The Chronicle

Jail for choking

Victim lost consciousn­ess during attack

- PETER HARDWICK

A TOOWOOMBA man who choked his de facto partner until she lost consciousn­ess has been jailed for two and a half years.

Leslie John Anthony Rogers, 41, and the woman had been together for about five months and were living together when an argument broke out on the evening of September 23, 2021, Toowoomba District Court was told on Tuesday.

The woman retreated to the bathroom to get away from the argument but he followed and backhanded her across the mouth, leaving her with a split lip, Crown prosecutor Nicole Friedewald told the court.

He then grabbed her around the throat, squeezed and lifted her up until she was barely touching the floor with her toes before losing consciousn­ess, she said.

When she came to, Rogers was standing over her and he had then kicked her to the legs, Ms Friedewald said.

The woman called police who arrested Rogers that night and she was taken to hospital with abrasions to her neck, a cut lip and bruising to her hand and legs, the court was told.

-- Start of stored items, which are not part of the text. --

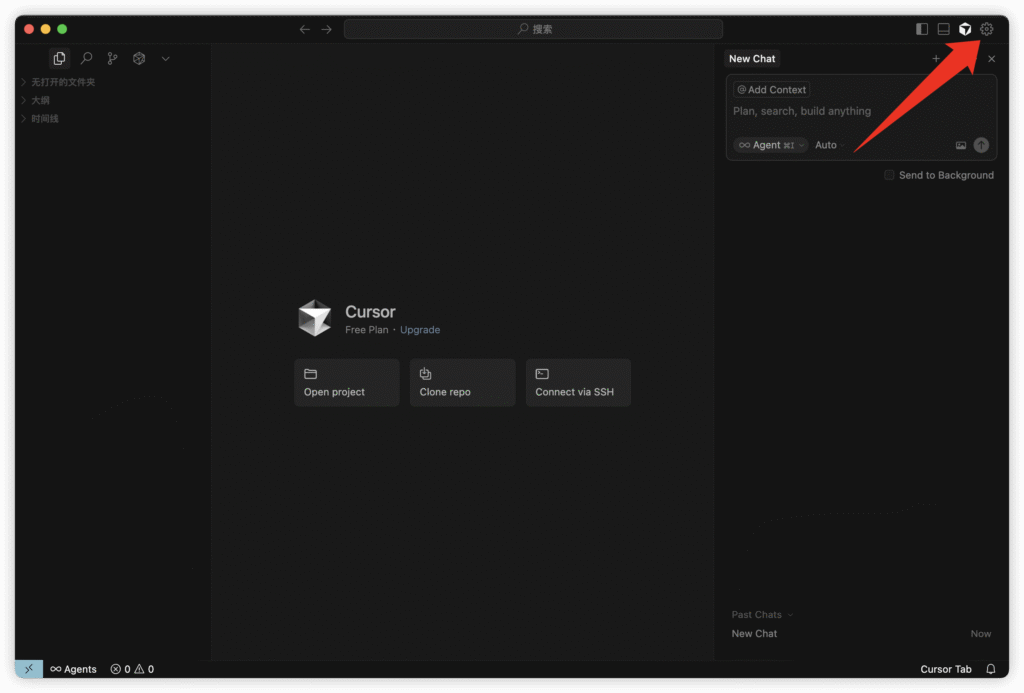
Task: Open the Explorer view in sidebar
Action: pyautogui.click(x=60, y=59)
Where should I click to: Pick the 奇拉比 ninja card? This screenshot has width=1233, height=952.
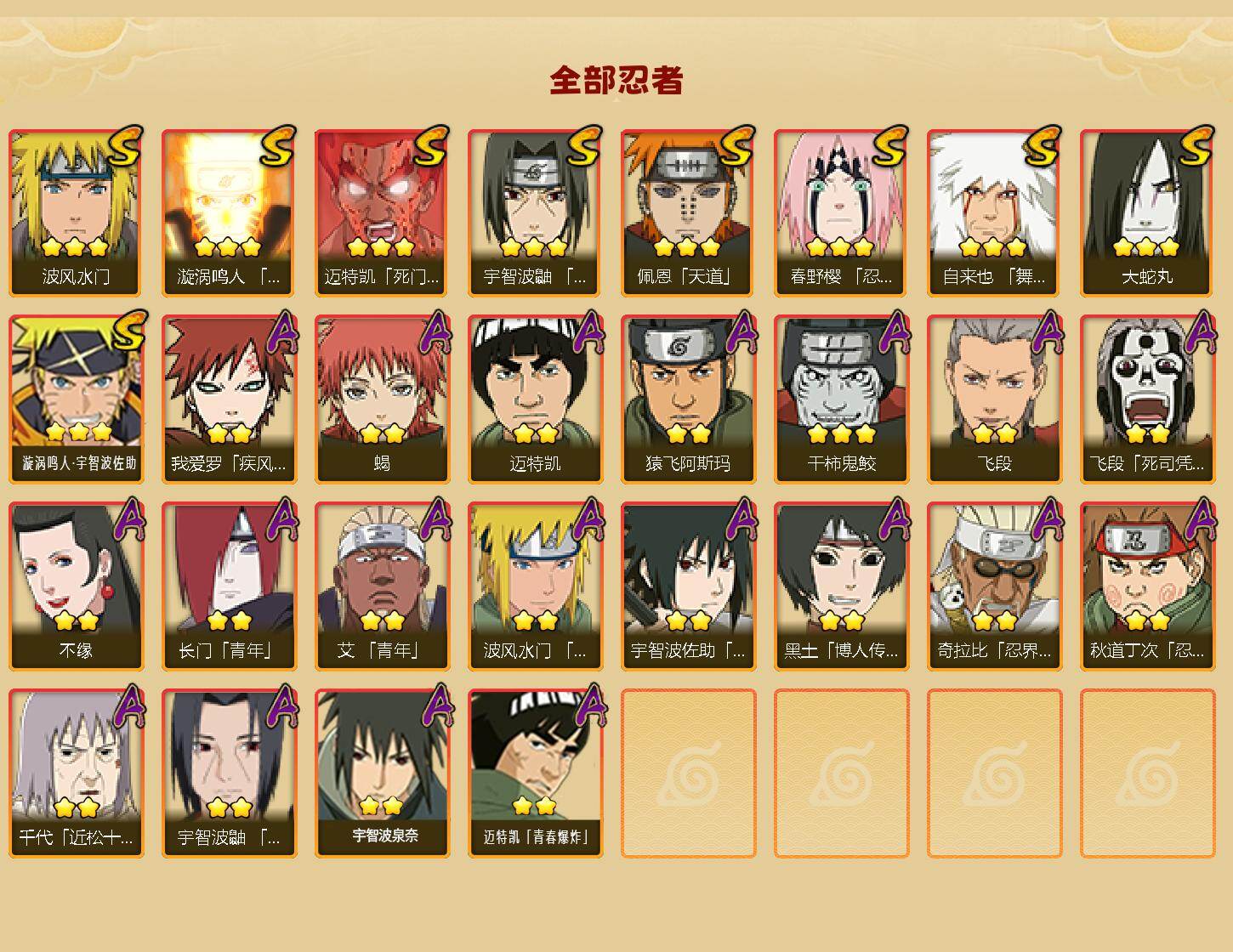[x=994, y=586]

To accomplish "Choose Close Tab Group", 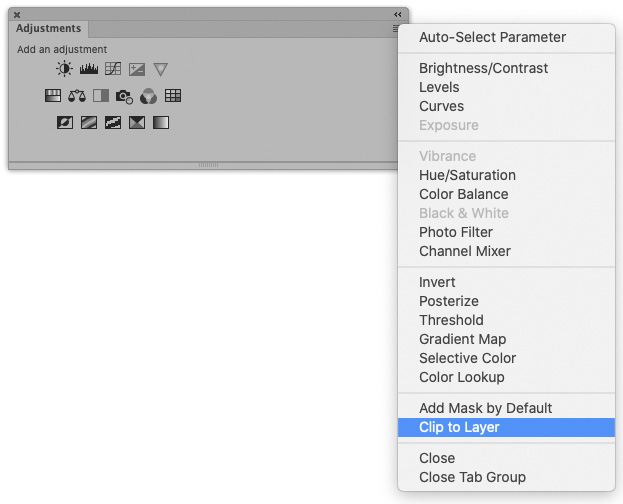I will point(472,477).
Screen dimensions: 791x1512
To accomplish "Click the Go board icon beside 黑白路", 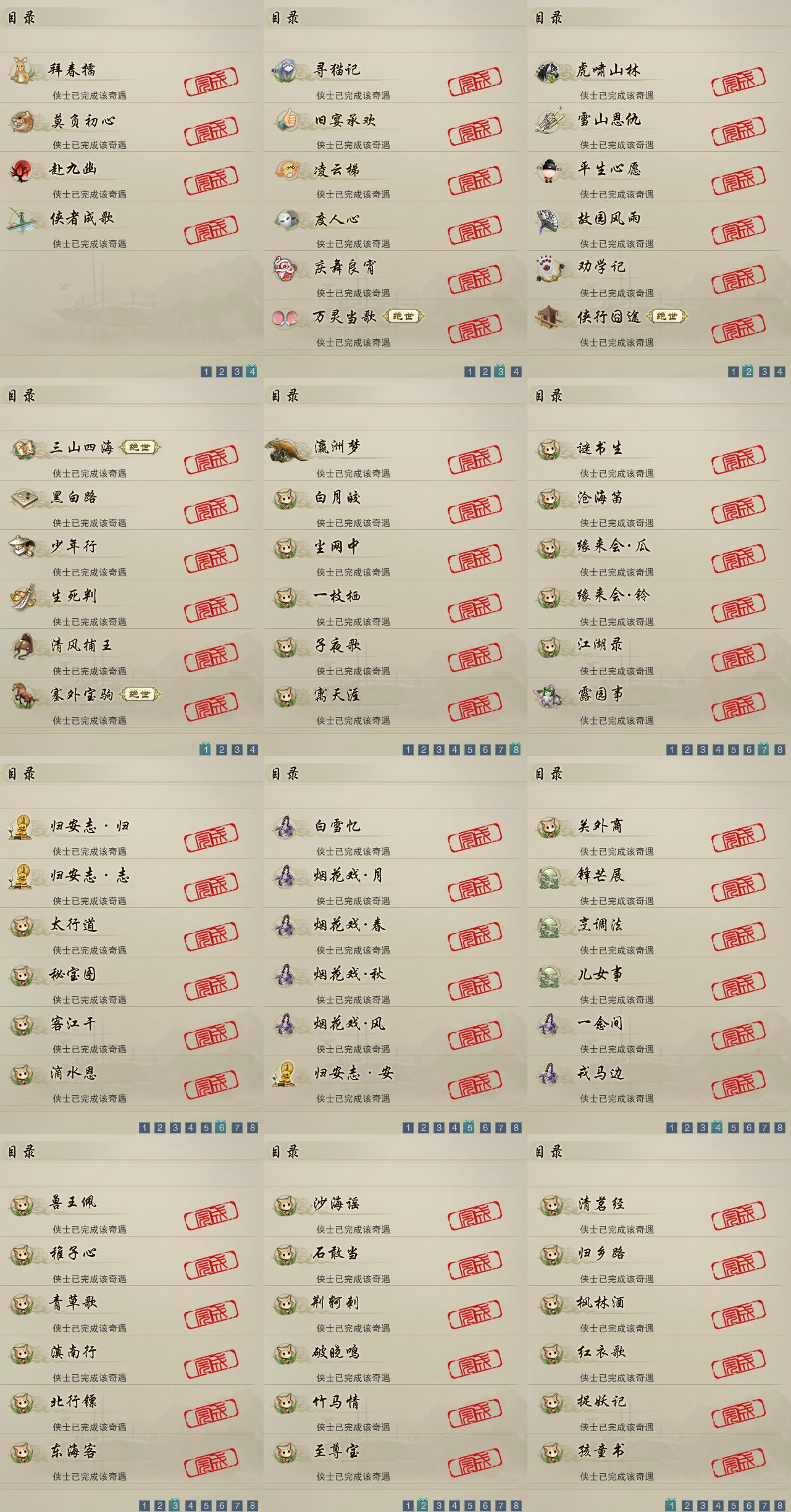I will [x=22, y=498].
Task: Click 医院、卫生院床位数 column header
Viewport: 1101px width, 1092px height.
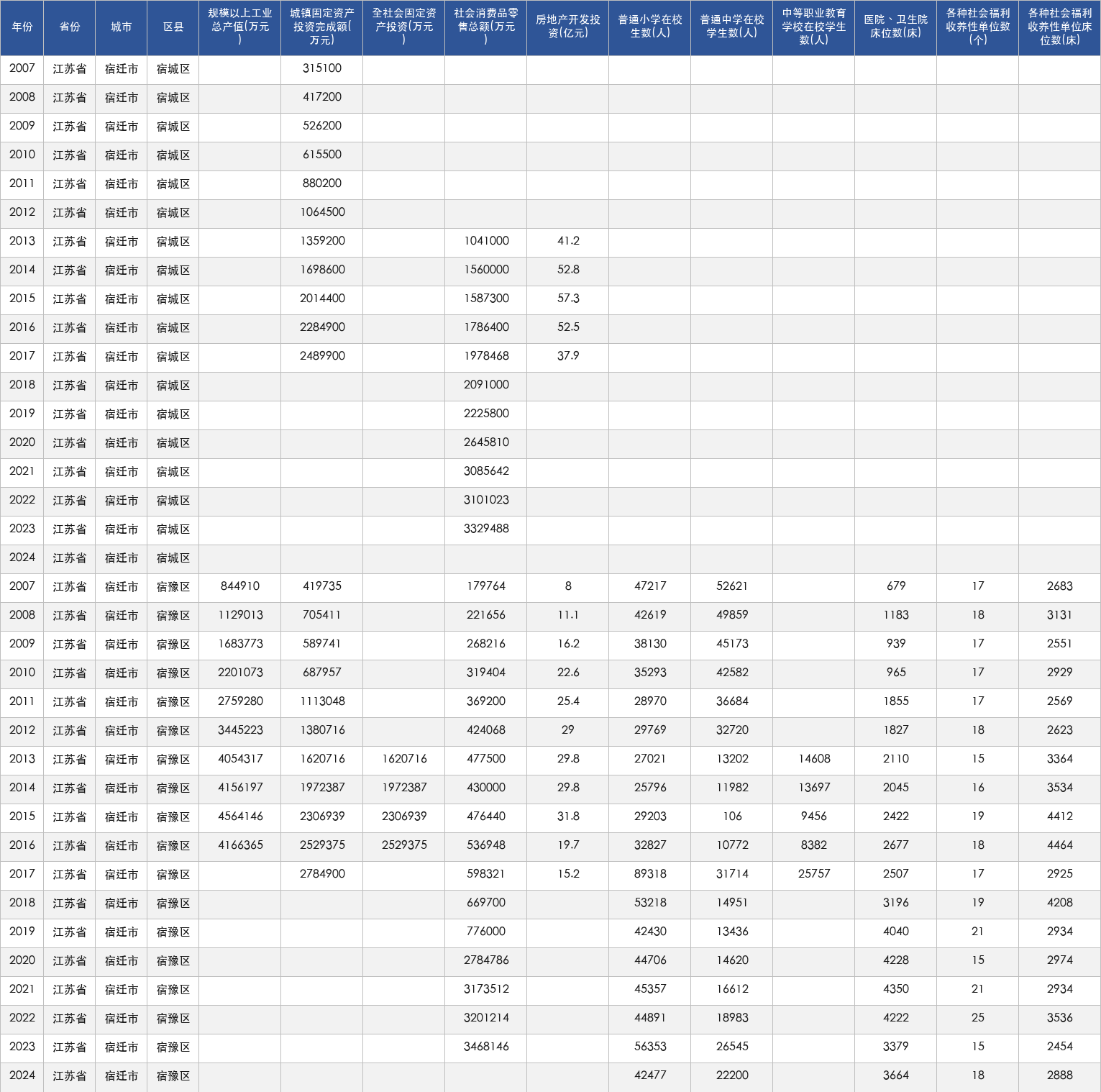Action: 896,27
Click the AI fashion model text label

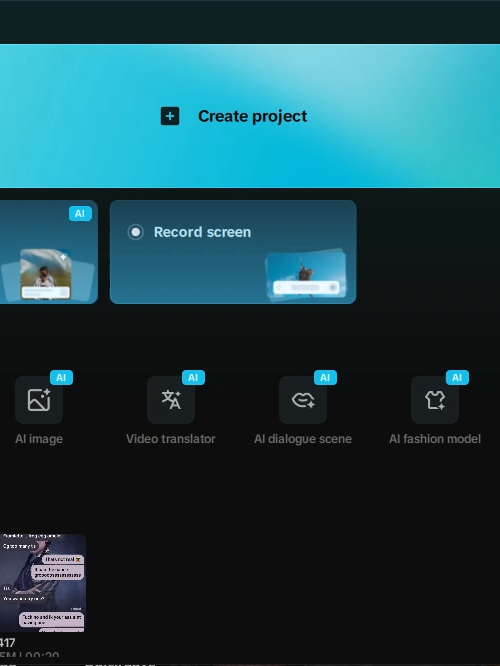tap(435, 439)
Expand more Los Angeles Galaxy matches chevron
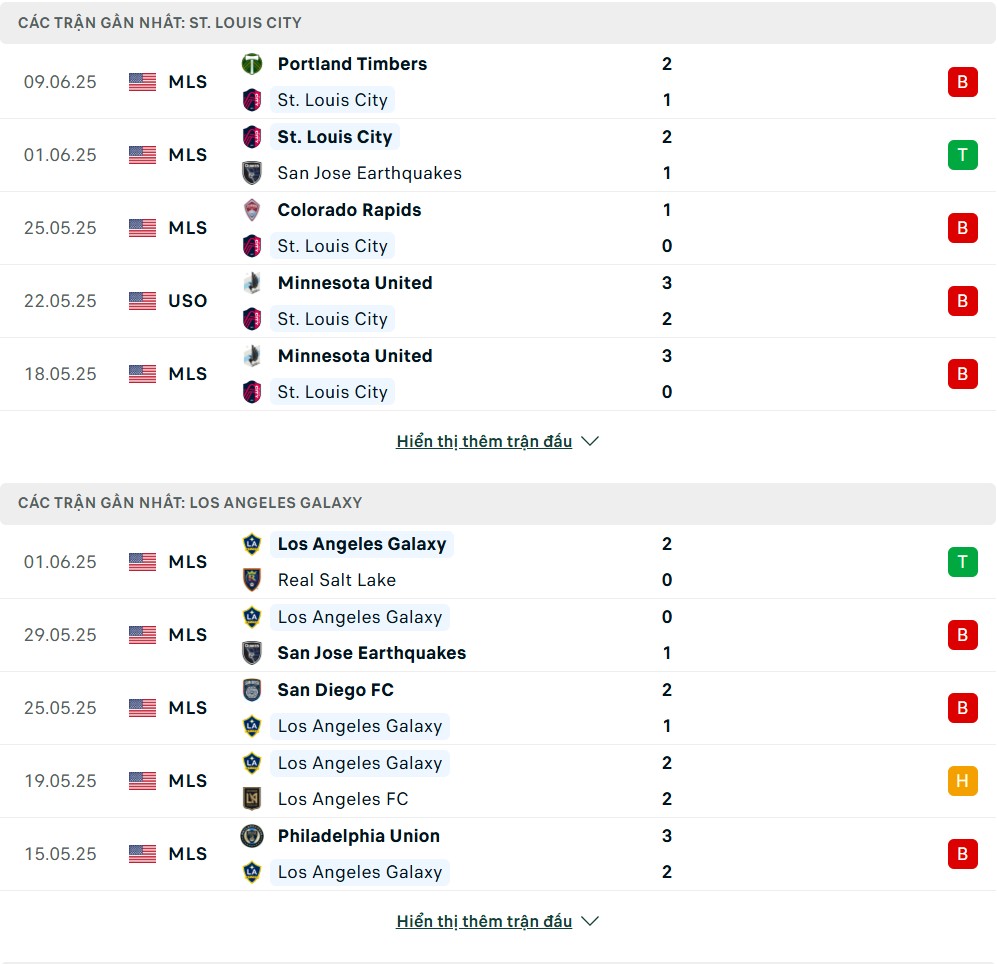 pyautogui.click(x=590, y=921)
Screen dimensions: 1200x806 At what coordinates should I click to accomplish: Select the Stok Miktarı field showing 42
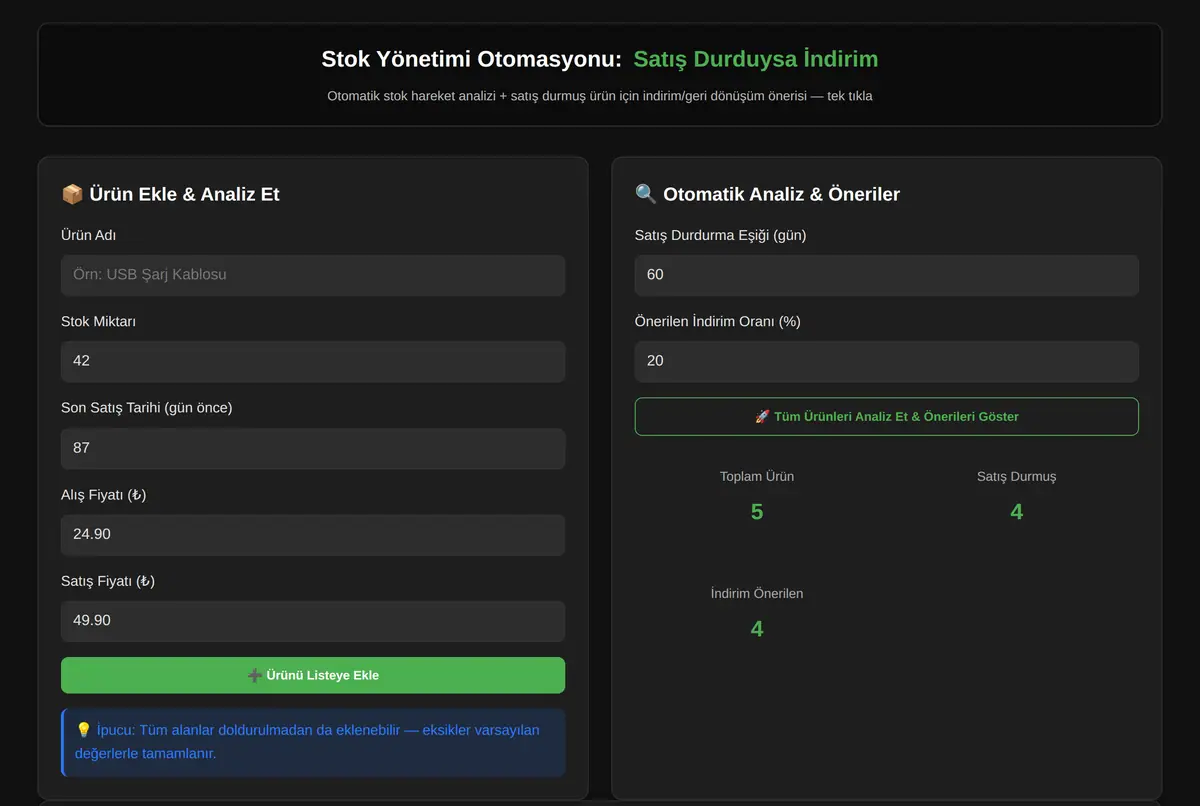coord(313,361)
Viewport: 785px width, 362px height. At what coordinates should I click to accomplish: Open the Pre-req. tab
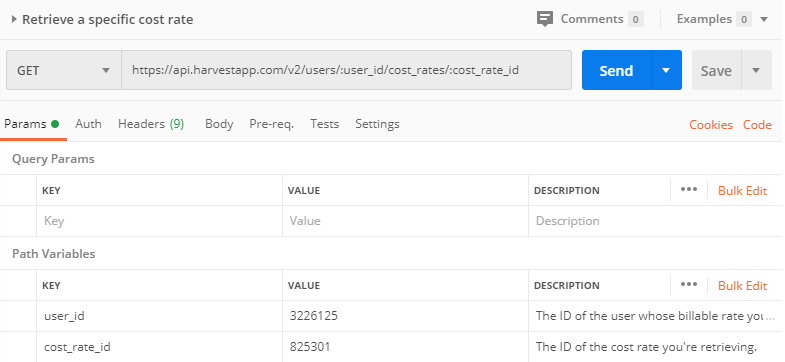click(271, 124)
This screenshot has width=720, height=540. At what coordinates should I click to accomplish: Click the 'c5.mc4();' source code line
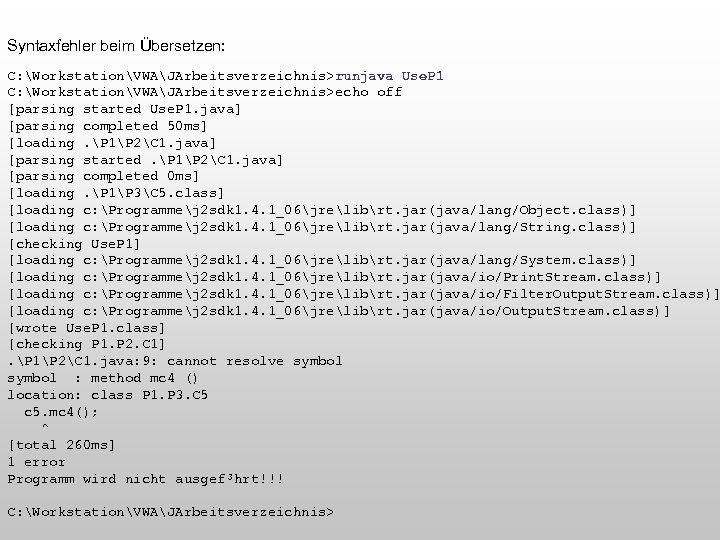point(61,412)
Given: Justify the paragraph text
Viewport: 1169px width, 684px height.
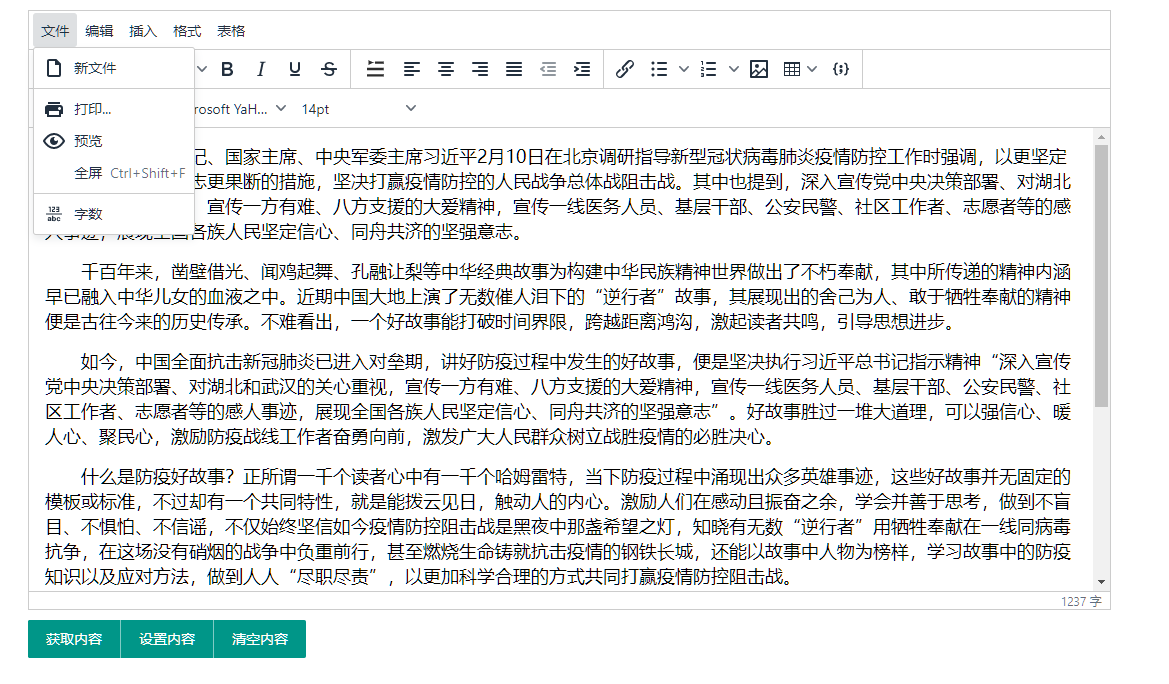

Ms Friedewald said Rogers had been convicted of stalking and threatenin­g violence against a previous partner in 2010 and submitted a period of imprisonme­nt as on this occasion the assault had taken place in the home the couple shared “where she was entitled to feel safe”.

Rogers pleaded guilty to two counts of assault occasionin­g bodily harm and one of strangulat­ion in a domestic setting.

His barrister Wesley Seewald told the court after his arrest Rogers had spent 35 days in custody before securing Supreme Court bail which included the condition that he stay out of Toowoomba except for court attendance­s.

His client had therefore been on bail for 17 months which was made more onerous because he owned his home here in Toowoomba, he said.

Rogers worked on a mine site and that job would be available for him when he was released from prison, he said.

The woman’s victim impact statement had been read to his client and he had written a letter of apology to be passed onto her should she accept it, Mr Seewald said.

Judge Tony Rafter SC sentenced Rogers to two and a half years in jail but, declaring the 35 days of presentenc­e custody as time already served under the sentence, ordered he be released on parole as of October 7, 2023, after having served nine months.